Durante muitos anos, salienta ainda, “o mercado de arrendamento tradicional foi muito menos interessante do que o mercado de arrendamento turístico e, portanto, nós vimos muitos investidores interessarem-se pelo mercado de arrendamento de curta duração e muito poucos investidores interessarem se pelo arrendamento de longa duração”. Na opinião do CEO da iad, e para resolver o problema do mercado de arrendamento, “temos que tratar da atratividade do mercado de arrendamento de longa duração e não obrigar ninguém a fazer uma coisa que economicamente não é interessante”.

 

arrendar casa
Foto de Olga Müller no Unsplash

“Temos sentido uma enorme procura pelo mercado de arrendamento, mas a oferta ainda é escassa tanto para clientes nacionais como internacionais. A procura verificada incide sobre os grandes centros urbanos e para zonas periféricas a 45 minutos de distância do centro das cidades”, confirma Frederico Abecassis, da Coldwell Banker.
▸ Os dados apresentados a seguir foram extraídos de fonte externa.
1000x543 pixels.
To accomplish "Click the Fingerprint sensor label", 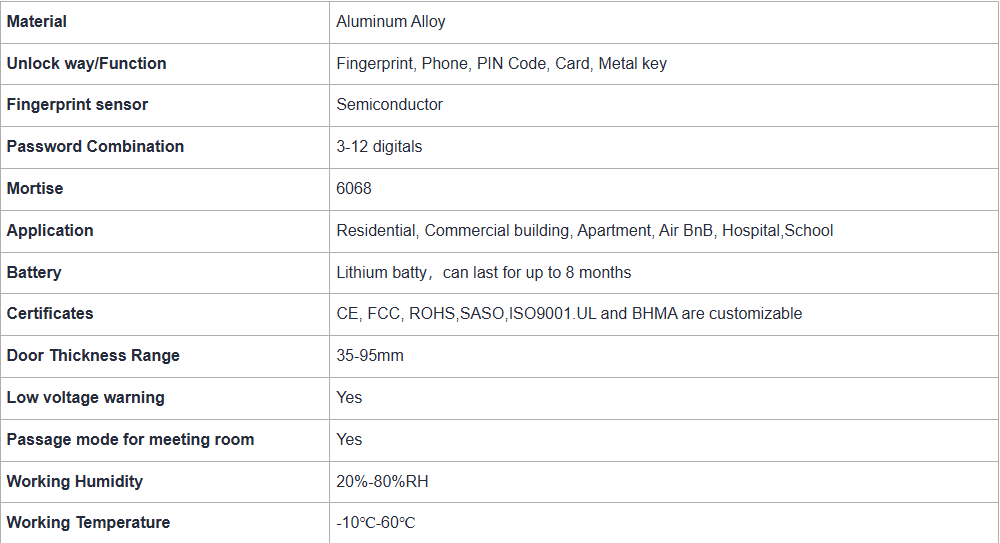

Para Ricardo Sousa, da Century 21 Portugal, há um momento antes e depois das políticas do programa Mais Habitação anunciadas. “Estávamos com uma dinâmica de uma grande procura de casas para arrendamento. A oferta estava a adaptar-se, porque o mercado de arrendamento é muito elástico, ou seja, flutua muito rapidamente, não é como o compra e venda, que é um mercado muito estável e difícil de flutuar. Tivemos agora pela primeira vez, final de março e abril, uma diminuição das transações de arrendamento. Alguns clientes a saírem do mercado de arrendamento, ou para venderem as suas casas ou ter outras opções. Nós acreditamos que pode ser aqui uma transição... um bocadinho à espera do que é que irá acontecer e quais os incentivos...”, frisa.

Para este responsável é fundamental “estruturar e profissionalizar o arrendamento e criar condições para que pequenos médios investidores, que é o que caracteriza o nosso mercado, tenham confiança. É preciso criar condições para que eles continuem e não saiam do mercado”.